Contributors: Chemistry Department
Subjects: Chemistry
Issue Date: 2023
Publisher: Princeton, NJ : Princeton University
Abstract: A cell is the basic unit of life, where metabolism takes place. The three main purposes of metabolism are the conversion of fuel (food) to energy for cellular processes, conversion of nutrients to cellular building blocks, and also the generation of wastes and sometimes the recycle of valuable elements from those wastes. Metabolites, the (small) molecules circulating around in all cells, are not only the passive participants in metabolic reactions but also essential parts of metabolic pathway regulations. Commonly, due to experimental limitations, we extract metabolites and measure their concentrations as an average value of the same metabolite in different compartments. Similar to the Heisenberg’s uncertainty principle, now we have a accuracy dilemma in quantitative metabolomics: we “cannot” measure the immediate steady-state value of metabolites if we extract a certain cellular organelle for the spatial information of metabolite distributions. However, if we define our biological focus clearly and utilize the power of mathematics and chemistry (mostly linear algebra and isotopic labeling), we can resolve this dilemma in many compartmentalized reactions. The work described here demonstrates the power of stable isotopic tracing in deciphering unique metabolic phenomenon in different yeast chassis strains, covering major primary metabolic pathways (glycolysis, pentose phosphate pathway, tricarboxylic acid cycle, and folate cycle). Moreover, scientific discoveries from this work will provide a base to unlock biomanufacturing potentials in these synthetic biology platforms.
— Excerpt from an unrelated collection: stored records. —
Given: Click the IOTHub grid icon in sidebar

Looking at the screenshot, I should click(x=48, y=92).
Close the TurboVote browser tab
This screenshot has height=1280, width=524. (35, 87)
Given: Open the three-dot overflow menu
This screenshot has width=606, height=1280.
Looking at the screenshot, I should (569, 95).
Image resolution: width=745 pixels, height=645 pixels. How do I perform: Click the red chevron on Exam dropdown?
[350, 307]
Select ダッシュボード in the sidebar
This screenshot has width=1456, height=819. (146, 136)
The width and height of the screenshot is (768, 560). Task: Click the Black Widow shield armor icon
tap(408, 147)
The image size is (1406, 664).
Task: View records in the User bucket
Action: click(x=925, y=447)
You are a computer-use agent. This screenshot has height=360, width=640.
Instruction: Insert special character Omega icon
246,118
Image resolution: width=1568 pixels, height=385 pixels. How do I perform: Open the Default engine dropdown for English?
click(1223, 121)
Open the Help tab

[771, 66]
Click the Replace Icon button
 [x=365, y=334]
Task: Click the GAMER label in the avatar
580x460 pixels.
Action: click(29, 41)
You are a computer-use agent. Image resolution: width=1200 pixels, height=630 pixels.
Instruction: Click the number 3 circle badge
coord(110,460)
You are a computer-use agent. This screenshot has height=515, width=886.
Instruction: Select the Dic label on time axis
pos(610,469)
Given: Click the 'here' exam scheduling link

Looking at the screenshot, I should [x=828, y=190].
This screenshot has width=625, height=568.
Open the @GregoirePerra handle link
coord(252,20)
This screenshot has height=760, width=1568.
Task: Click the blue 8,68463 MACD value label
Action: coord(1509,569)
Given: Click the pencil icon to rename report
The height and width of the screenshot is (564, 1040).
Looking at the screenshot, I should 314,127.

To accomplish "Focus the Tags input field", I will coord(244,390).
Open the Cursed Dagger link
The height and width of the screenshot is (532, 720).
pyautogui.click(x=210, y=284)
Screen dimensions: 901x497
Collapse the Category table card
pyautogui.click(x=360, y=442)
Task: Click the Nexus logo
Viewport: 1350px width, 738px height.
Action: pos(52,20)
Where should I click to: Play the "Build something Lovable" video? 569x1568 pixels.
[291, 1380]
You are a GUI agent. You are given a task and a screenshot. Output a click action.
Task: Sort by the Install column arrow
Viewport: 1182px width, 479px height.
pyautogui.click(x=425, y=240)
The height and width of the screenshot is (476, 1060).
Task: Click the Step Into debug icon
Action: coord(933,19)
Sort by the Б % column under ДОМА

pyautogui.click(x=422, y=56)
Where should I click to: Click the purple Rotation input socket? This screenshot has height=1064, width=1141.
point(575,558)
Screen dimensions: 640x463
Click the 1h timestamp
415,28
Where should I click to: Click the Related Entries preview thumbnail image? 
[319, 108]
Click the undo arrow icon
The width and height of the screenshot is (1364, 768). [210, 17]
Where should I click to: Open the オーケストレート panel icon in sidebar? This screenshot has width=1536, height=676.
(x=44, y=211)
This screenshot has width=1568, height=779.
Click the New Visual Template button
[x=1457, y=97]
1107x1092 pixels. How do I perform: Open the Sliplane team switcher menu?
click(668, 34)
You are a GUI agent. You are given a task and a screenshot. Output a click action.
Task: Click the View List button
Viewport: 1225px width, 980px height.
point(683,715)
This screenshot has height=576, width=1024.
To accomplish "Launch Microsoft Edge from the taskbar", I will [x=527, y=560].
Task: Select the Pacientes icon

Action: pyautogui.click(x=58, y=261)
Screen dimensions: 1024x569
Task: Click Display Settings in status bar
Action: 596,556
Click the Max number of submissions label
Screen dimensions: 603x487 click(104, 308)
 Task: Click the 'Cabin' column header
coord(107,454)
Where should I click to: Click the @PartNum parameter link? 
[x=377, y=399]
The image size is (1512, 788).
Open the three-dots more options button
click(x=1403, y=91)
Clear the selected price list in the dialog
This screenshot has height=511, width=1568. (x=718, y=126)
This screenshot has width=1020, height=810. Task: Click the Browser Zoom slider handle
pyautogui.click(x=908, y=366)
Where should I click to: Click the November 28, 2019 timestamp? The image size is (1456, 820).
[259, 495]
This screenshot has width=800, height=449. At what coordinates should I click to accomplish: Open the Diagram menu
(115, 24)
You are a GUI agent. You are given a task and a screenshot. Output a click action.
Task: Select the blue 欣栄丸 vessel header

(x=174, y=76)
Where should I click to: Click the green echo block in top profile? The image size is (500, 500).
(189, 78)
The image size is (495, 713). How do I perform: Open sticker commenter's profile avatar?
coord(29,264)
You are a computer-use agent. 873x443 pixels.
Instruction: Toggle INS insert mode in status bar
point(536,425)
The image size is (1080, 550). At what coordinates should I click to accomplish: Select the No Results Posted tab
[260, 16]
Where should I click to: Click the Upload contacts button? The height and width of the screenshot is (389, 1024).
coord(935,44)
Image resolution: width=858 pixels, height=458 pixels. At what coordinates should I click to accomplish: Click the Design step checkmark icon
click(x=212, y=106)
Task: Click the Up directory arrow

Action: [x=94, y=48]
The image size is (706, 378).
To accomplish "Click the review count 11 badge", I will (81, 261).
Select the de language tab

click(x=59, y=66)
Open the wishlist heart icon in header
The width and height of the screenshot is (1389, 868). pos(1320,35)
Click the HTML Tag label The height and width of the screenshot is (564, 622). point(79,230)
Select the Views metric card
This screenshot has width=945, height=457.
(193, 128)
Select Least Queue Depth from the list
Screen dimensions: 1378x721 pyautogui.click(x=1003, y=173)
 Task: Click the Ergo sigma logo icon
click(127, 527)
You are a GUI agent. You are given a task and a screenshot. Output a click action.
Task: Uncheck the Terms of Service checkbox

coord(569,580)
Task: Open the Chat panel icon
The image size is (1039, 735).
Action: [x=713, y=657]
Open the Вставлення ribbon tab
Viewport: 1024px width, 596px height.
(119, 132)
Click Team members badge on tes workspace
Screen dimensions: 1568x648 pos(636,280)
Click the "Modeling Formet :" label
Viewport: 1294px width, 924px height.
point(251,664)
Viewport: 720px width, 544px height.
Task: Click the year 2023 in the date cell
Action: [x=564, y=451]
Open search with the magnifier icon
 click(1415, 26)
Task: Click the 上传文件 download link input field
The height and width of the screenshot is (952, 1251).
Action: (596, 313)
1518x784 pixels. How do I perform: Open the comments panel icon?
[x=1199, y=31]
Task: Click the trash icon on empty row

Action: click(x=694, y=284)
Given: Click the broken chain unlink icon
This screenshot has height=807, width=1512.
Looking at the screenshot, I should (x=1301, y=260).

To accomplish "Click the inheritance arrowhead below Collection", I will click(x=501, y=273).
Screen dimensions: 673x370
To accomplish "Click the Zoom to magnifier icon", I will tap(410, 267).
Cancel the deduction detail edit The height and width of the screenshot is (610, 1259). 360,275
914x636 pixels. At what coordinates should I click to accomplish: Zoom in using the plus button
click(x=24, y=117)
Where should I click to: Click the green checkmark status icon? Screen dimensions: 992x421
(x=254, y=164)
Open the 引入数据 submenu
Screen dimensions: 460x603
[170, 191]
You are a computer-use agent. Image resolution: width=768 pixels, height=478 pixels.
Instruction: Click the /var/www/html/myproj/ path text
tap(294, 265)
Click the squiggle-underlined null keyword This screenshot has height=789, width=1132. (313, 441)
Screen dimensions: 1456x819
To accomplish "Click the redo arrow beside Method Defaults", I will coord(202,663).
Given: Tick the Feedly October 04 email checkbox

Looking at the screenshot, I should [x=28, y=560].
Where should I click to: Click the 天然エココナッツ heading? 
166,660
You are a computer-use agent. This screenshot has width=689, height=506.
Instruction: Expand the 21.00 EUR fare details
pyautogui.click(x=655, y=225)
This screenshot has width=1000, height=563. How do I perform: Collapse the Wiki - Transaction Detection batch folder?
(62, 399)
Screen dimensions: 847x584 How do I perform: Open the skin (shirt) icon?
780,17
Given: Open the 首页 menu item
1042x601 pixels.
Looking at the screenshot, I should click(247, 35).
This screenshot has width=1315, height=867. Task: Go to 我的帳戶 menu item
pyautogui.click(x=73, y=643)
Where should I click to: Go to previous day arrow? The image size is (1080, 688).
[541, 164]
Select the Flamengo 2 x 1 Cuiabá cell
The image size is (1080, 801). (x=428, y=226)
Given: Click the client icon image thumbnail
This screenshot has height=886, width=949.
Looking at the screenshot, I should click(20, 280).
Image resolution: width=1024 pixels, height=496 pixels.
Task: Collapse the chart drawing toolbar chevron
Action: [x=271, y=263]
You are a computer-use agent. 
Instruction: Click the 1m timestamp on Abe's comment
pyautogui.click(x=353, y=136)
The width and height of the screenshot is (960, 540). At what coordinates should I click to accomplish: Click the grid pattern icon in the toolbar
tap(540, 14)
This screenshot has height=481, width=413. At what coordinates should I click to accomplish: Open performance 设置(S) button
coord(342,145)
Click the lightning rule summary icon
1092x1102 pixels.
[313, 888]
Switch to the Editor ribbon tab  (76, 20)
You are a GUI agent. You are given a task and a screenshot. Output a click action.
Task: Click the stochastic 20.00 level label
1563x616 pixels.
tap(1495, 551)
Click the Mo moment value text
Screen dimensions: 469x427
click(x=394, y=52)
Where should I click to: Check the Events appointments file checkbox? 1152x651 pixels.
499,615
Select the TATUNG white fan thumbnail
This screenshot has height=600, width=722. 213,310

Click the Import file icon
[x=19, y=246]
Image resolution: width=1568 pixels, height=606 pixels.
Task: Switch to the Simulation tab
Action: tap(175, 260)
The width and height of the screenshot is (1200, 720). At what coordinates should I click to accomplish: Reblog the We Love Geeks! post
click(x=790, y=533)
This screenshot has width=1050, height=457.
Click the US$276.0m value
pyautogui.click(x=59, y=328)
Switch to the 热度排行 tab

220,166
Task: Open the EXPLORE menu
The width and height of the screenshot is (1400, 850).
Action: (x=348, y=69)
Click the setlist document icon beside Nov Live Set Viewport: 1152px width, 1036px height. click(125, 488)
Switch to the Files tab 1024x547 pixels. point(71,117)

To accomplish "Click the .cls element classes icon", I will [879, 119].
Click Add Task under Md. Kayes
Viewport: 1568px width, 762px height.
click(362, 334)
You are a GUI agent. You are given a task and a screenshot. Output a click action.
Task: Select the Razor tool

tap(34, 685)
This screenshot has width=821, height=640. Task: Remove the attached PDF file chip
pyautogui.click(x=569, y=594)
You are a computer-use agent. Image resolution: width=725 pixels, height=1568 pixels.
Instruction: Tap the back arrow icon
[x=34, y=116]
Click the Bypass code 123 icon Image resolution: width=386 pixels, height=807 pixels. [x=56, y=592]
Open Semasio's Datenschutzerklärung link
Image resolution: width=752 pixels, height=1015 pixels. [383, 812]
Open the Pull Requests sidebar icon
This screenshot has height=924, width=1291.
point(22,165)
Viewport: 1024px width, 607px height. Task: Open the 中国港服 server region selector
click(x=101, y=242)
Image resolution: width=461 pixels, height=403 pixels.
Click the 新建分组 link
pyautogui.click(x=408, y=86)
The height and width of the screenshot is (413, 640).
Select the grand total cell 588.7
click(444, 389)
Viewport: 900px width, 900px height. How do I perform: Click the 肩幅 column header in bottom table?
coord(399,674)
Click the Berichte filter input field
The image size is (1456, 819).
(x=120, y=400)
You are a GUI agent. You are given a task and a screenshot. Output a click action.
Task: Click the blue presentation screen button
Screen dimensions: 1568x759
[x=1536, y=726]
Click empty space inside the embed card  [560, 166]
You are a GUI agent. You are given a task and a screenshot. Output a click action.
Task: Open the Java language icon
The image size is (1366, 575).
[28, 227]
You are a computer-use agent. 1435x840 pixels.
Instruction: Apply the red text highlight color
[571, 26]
As NADPH production is the cellular powerhouse for biosynthesis and carbon economy is the hottest development of human society in 21th century, this work carefully explores the intrisic metabolic features on up-scaling NADPH supply and maximizing the carbon efficiency in yeasts with great industrialization potentials, namely, Saccharomyces cerevisae, Rhodosporidium toruloides, and Yarrowia Lipolytica.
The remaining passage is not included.